CIRPAS’s Twin Otter has been outfitted with a number of specialty experimentation packages both inside and out – devices like aerosol and cloud particle spectrometers, which are important tools for climate scientists.
“The aerosol inlet on the top of the aircraft allows us to grab samples forward, before the airplane interacts with them and then we are able to slow them down so they can be analyzed without being compromised,” explains Jonsson.
“We had a good year for measuring the physical characterization of aerosol and cloud particles. We can measure concentration and size of particles from 10 millimeters in size all the way down to three nanometers, which is just a cluster of molecules” said Jonsson. “We can also measure particle scatter and absorption, the amount of light that is intercepted by particles in the atmosphere.”
According to Jonsson, measurements like these are important because the phenomena they measure can affect detection range of incoming missiles or targeting distance to enemy weaponry.
CIRPAS’ Twin Otter has also been outfield with a satellite communications system that allows it to share its findings in real time with researchers all around the world.
“We have a SATCOM system on the airplane that allows researchers to receive data from the aircraft in real-time without leaving their offices,” said Woods.

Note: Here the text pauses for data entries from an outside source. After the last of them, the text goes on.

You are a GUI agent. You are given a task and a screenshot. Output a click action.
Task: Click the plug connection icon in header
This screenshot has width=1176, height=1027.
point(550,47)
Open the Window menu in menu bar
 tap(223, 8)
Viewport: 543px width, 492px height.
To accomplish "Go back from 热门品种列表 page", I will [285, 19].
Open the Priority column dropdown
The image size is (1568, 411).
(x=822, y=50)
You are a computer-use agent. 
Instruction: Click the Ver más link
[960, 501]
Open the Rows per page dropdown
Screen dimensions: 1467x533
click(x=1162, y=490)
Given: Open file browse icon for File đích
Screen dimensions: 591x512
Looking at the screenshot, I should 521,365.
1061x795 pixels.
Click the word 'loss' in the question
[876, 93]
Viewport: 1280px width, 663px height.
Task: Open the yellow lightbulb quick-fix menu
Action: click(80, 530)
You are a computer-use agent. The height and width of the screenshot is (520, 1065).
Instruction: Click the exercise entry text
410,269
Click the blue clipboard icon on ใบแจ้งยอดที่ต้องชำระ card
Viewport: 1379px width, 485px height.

CIRPAS’ SATCOM system was put to the test recently while researchers shared live data in a collaborative study with NASA and European Space Agency scientists hunting for methane plumes.
“We were looking for methane plumes from oilfields and landfills in Southern California and transferred the real-time data back to researchers … Often there is just one guy aboard the aircraft with a bunch of equipment, feeding data back to a large group of scientists,” said Jonsson.
Scientists can even chat with the person aboard the aircraft and give directions regarding flight paths and measurements.
Crew Chief Greg Cooper was a skydiving instructor before he started supporting experimentation efforts at CIRPAS. He has been responsible for maintaining the architecture that makes CIRPAS’ work possible for the last nine years.
“I maintain the aircraft and manage the integration of the payloads. Integration can take a lot of time. If we are putting on pylons and other instrumentation outside the aircraft, then flight-testing is involved.
“I often have to put together shoeboxes full of wires and instruments and get them to air worthy status,” said Cooper.
But while Cooper and the rest of the CIRPAS team may begin with ‘shoeboxes of wires,’ you would never know it by looking at their world-class facility and the advanced scientific contributions that their center continues to make to NPS, to the study of atmospheric and marine conditions, and to critical current naval operations.